第11話 俺の……挨拶……
やって……しまった……。
由愛が行ってしまった後の玄関先で、一人うなだれてしまう。自分でもうんざりしてしまうほどのヘタレっぷり。思い出すだけでイライラしてくる。
それに……、なんで俺から挨拶できなかったんだよ⁉
百歩譲って、由愛が可愛すぎるから緊張してしまうのは良いとしよう。でも、流石に本人の前で思い切り目をそらしてしまうのは良くないと思う。まるで彼女を拒絶しているようではないか。
幸い、由愛の方から俺に挨拶してくれたから何とか気まずい空気になることはなかったけれど、あそこは俺の方から挨拶すべきだったんじゃないか?
しかも彼女から挨拶してもらって驚きのあまりすぐに挨拶が返せなかったのもどうなんだろう?いくら俺がコミュ障だからって、流石に相手が後ろを向いた時に挨拶を返すって、失礼なんじゃないか?由愛だって、そのまま走ってっちゃったし。

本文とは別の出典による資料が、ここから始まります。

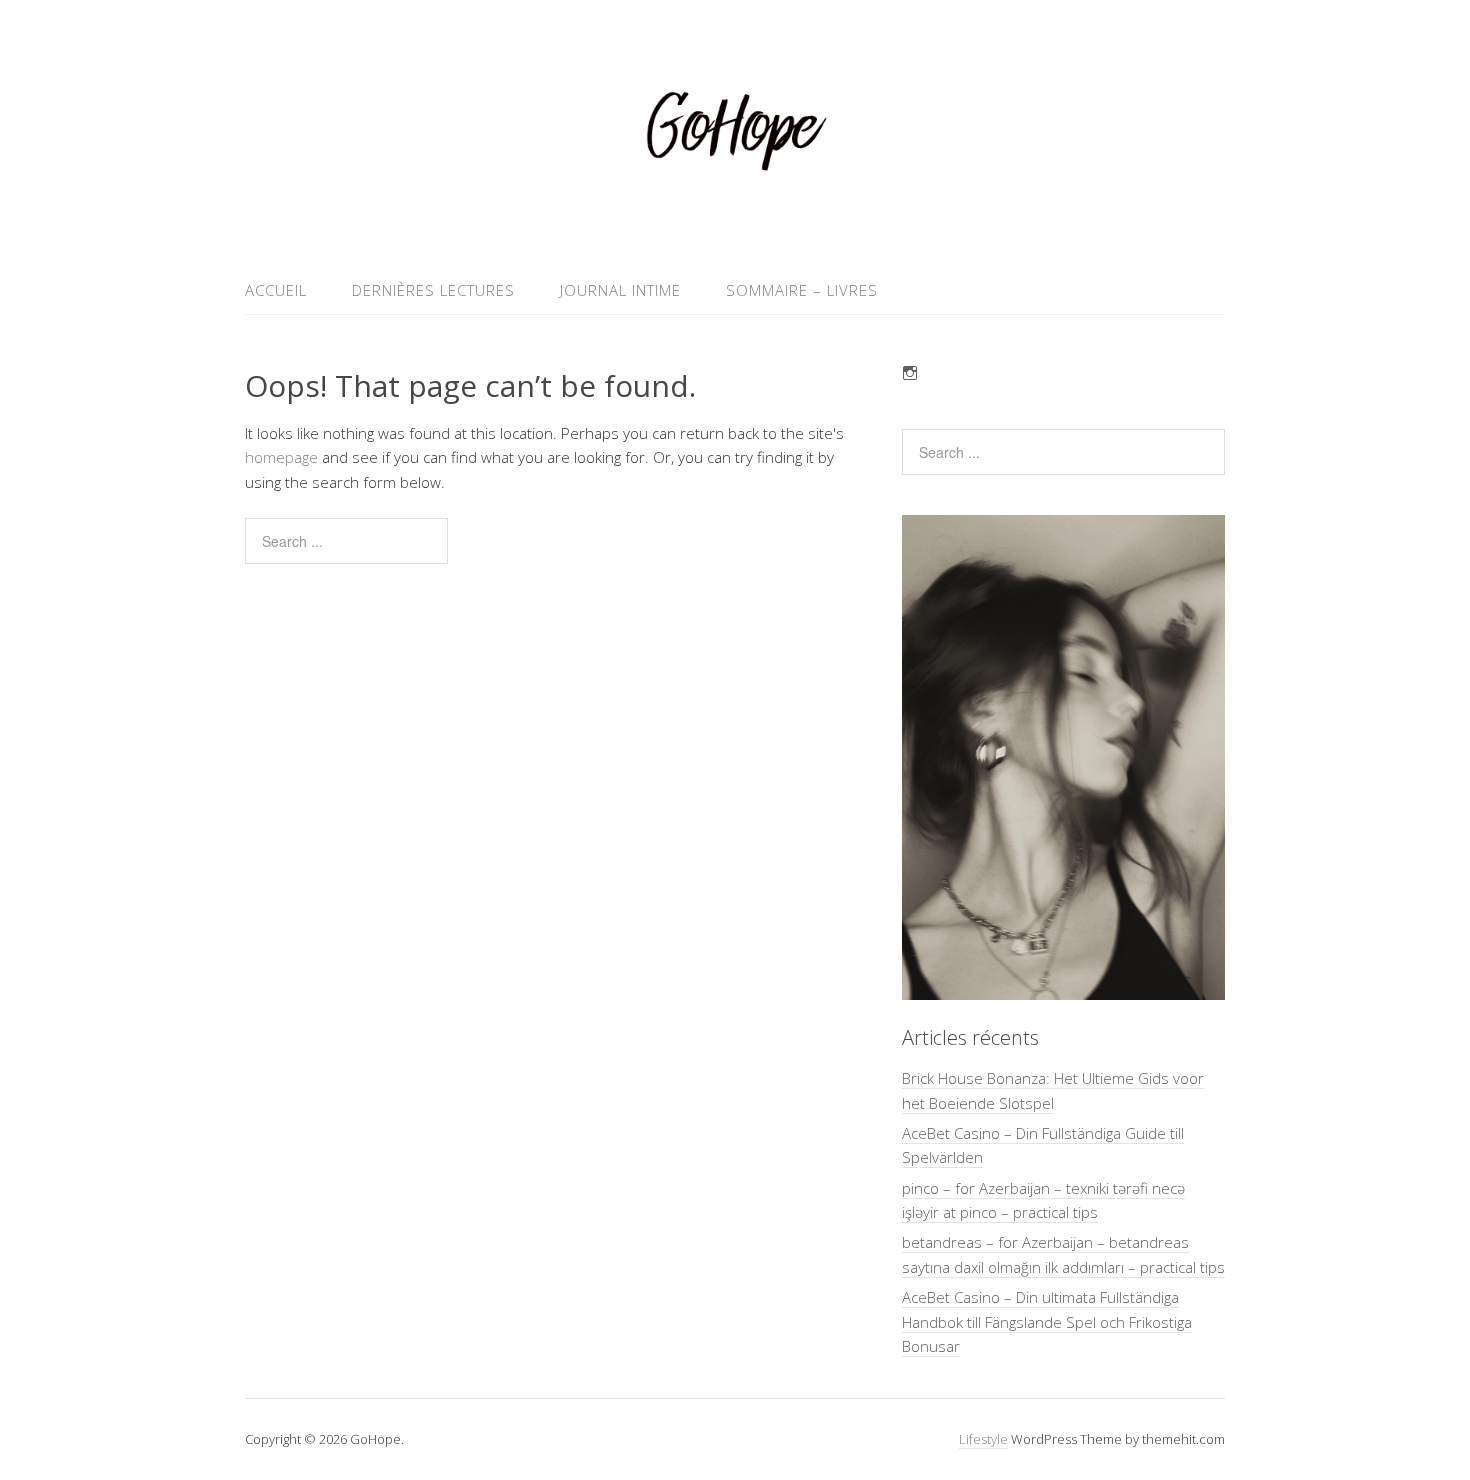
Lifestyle (983, 1439)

はぁ……。俺って本当にダメな奴なんだなぁ……。これじゃ、由愛に振り向いてもらうどころかまともに話せるようになることすら望めないな……。
そのままトボトボ学校へ向かった。結局、登校したのはいつもの時間だ。教室では由愛は複数のクラスメイトに囲まれて楽しそうに話していた。
こんな時、ラノベの主人公ならチラッと二人だけで目を合わせてニコッと微笑みあうなんてことをするんだろうけど、俺たちの間には当然そんなものは存在しない。

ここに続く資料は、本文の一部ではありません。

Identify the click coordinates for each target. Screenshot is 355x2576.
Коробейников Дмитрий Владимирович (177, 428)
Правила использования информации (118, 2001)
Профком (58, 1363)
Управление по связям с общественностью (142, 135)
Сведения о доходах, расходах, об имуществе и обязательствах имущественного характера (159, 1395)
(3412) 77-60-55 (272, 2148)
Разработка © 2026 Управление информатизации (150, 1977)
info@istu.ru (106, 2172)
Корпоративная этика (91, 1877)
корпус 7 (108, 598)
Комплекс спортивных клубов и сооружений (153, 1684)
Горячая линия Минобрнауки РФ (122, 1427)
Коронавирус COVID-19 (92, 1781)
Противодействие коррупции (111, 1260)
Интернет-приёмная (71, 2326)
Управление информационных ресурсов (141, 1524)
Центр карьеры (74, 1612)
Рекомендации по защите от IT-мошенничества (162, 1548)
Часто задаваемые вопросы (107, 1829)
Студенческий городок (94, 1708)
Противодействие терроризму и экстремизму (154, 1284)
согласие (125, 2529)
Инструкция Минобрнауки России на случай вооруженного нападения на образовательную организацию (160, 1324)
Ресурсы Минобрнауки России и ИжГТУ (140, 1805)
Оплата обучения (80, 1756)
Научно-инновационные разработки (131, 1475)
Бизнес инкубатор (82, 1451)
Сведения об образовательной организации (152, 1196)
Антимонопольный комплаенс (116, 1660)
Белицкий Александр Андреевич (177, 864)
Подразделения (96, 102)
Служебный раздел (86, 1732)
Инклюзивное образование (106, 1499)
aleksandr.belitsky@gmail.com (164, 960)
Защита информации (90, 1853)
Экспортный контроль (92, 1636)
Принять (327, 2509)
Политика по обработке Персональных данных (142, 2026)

そもそも教室では他人のふりをしているのだから、そんなことをしてばれたらどうなるかなんて一目瞭然だ。
それに、そのような行為は想いあっている二人だからこそ成しえることであって、ただ俺が片思いをしているだけの状態で、そんなことが出来るはずがなのだ。
本当に、つくづく自分が嫌になる。小学生の頃、もっと彼女に似合う人間になれるように努力していたら変わっていたんじゃないか?中学生の頃、ラノベに走らずに勉強していたら、変わっていたんじゃないか?

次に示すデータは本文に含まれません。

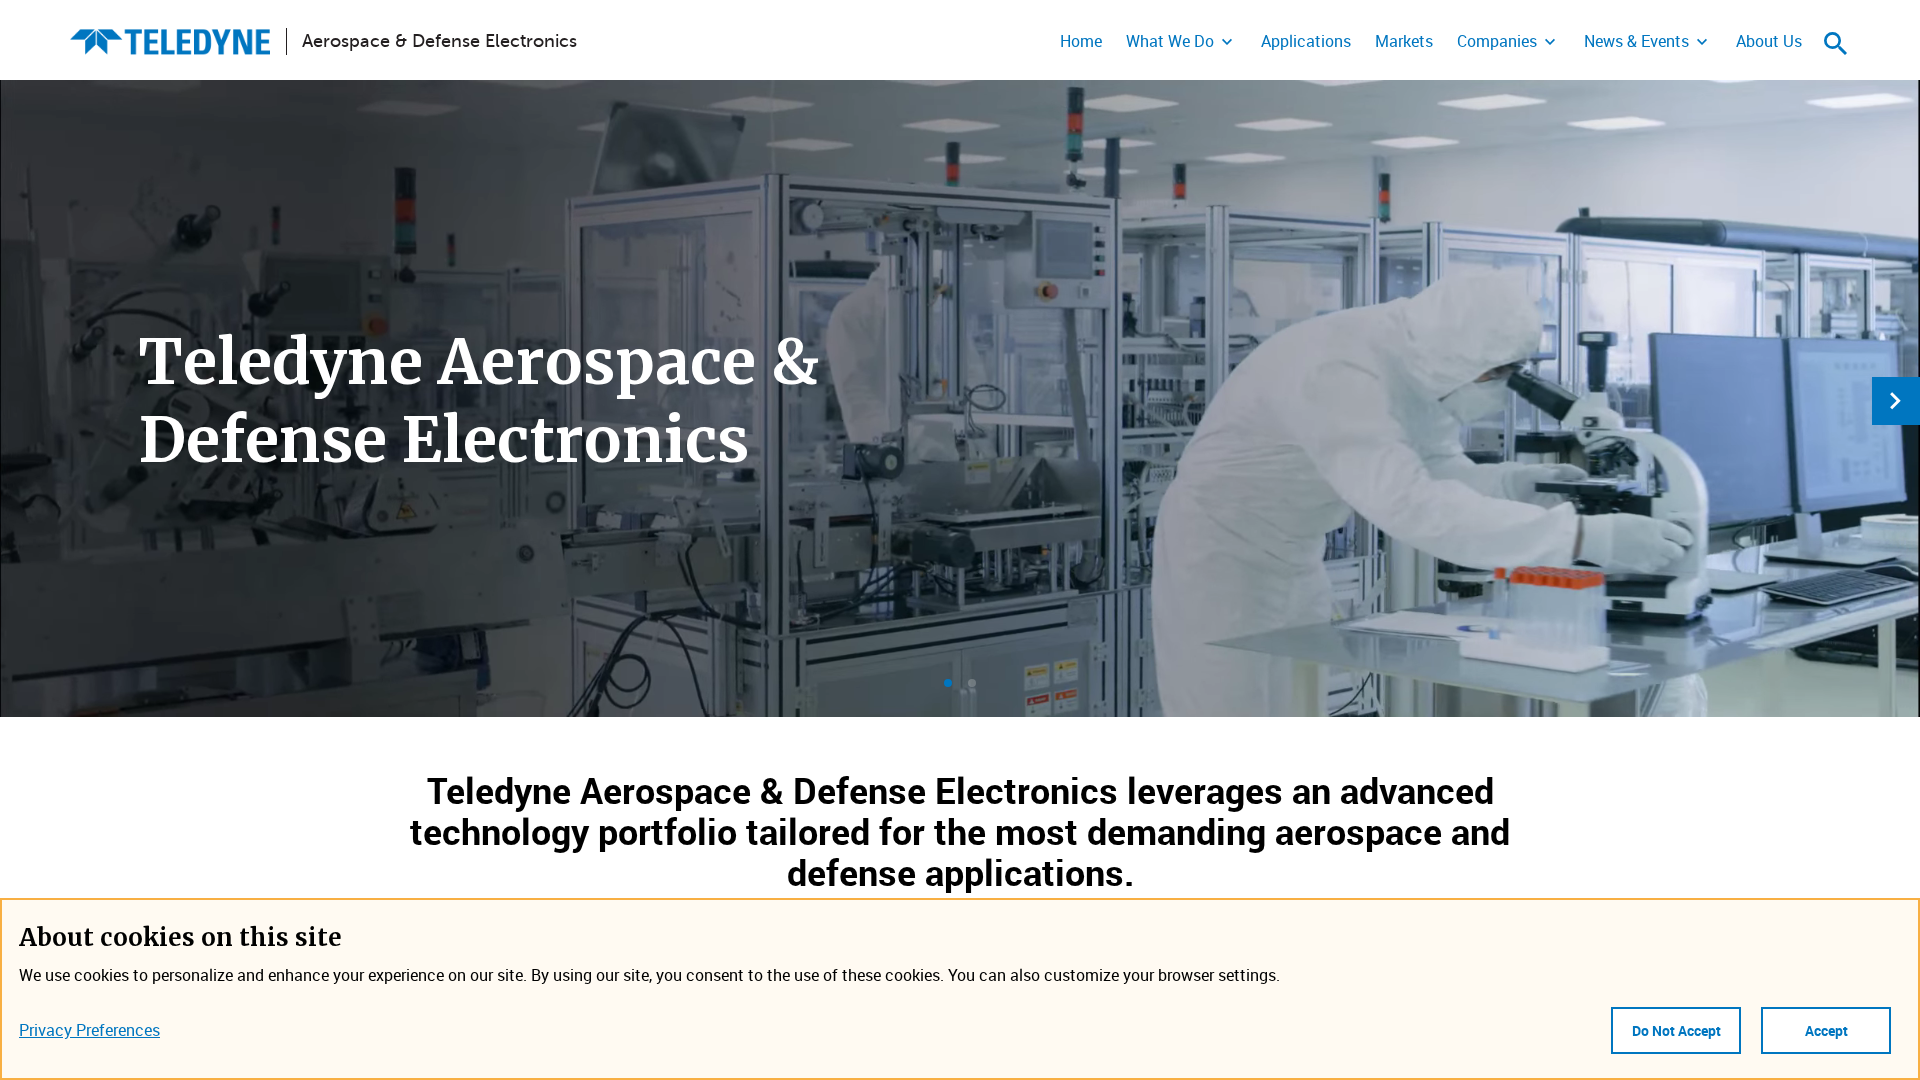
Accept (1826, 1030)
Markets (1404, 41)
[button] (948, 683)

そもそも今の自分を変えないと意味がないのに、変えることなどできない過去を嘆いている俺にチャンスなんてあるわけがないんだろう。
自分が情けない……。あの頃、まだ由愛と一緒にいたころ、このままずっと由愛と一緒にいられるんだと馬鹿みたいに思い込んでいた自分が……情けない……。